There are times when decisive action is the straightest path to success. Starting from 1 February 2019, the organizations behind open source DNS software implementations are going to deploy changes to their code that could break your domains. That day has been labelled DNS Flag day.
Do software developers want to intentionally break domains? Well, no. For years, those software developers had to include workarounds in their code to allow a few domains to work; domains using DNS software that’s not standard compliant, or living behind network devices not respecting Internet standards. Those workarounds are coming to an end. If you run a domain name and want to get more information, please check out the DNS Flag day website, which includes an online tool for testing.
As the guardians of the .nz namespace, InternetNZ sees it as our responsibility to investigate how this change will affect .nz, and we have been collecting information about DNS standard compliance across all .nz domains for a couple of months. The research involved was presented at LACNIC 30 and will be presented at DNS-OARC 29 in the coming weeks.
What do we test for
The workarounds to be removed starting on February 2019 are related to a component of the DNS called EDNS. EDNS was created to extend the optionality and usefulness of the DNS protocol. For example, there couldn’t be DNSSEC without EDNS.
ISC, the organization behind BIND, the de facto standard DNS implementation, created a test to verify if a DNS server responds correctly to a series of queries exploring different elements of the DNS standard, including EDNS. They have been collecting compliance data for the root zone and other domains for a while.
CZ.NIC, managers of the Czech Republic ccTLD, created a tool that tests a nameserver once, independently of how many domains it hosts, allowing bulk verification of a whole namespace like .cz or .nz.
We are using the CZ.NIC tool currently for .nz, and are checking for EDNS compliance. In the future, we will check full DNS compliance.
Results
In a coordinated effort with .cl, .cz, .se, .nu, .nz, and using the public results for the root zone, we can compare how different namespaces fare on the test. The figures below are not exhaustive but are the most compelling output.
Our first look is at the general nameserver distribution, as one nameserver can have multiple IPv4 and/or IPv6 addresses.
Figure 1 — General nameserver statistics (view data via Plotly).
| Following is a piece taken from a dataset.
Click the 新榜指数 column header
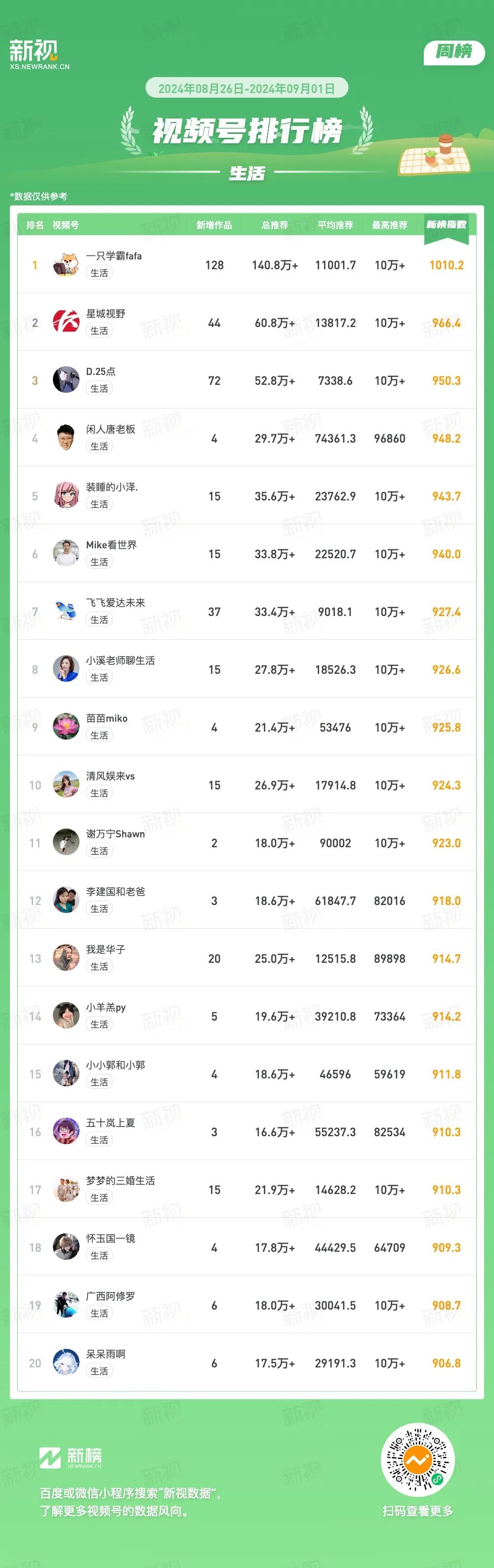Viewport: 494px width, 1568px height. [446, 225]
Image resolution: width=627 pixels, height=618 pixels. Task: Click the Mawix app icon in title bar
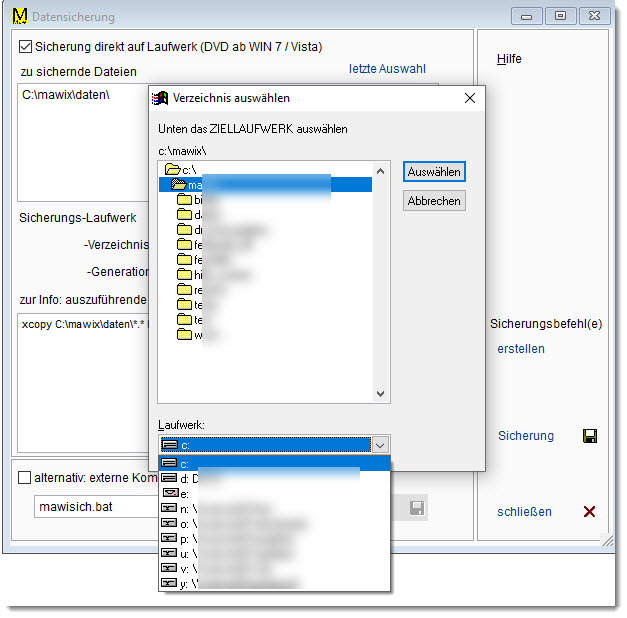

Although different zones have different numbers of domains, the number of servers is more or less stable, with the exception of Sweden with over 10k extra addresses compared to the rest.
Basic DNS test
dig soa ZONE @SERVER +noedns +noad +norec
For each nameserver, we send a query to confirm they respond. In general, most of the nameservers pass this test.
Figure 2 — Base DNS test (view data via Plotly).
The root zone has higher levels of correctness on this basic test because IANA imposes a set of technical tests to TLD operators. From now on, the root zone metric will be a baseline to compare other zones.
The errors nosoa and noaa imply the server didn’t send the right response to the query, due to misconfiguration mostly.
EDNS test
dig soa ZONE @SERVER +edns=0 +nocookie +noad +norec
With the baseline defined, we can start showing how, increasingly, more complex queries start producing errors.
Figure 3 — EDNS test (view data via Plotly).
From this test, we can start seeing the first protocol violations. To activate EDNS, a DNS query will include an OPT record, which is required to be copied in the DNS response. The noopt errors are servers not returning that record. The nsid errors are servers returning the NSID option when originally they were not asked to provide it!
DO Test
dig soa ZONE @SERVER +edns=0 +nocookie +noad +norec +dnssec
Having working EDNS is essential for DNSSEC. The DO bit signals that a DNS client wants to receive DNSSEC-related records, like RRSIG (signatures) and DNSKEYs. While testing for DO bit support, we start to find higher levels of failure.
Figure 4 — DO test (view data via Plotly).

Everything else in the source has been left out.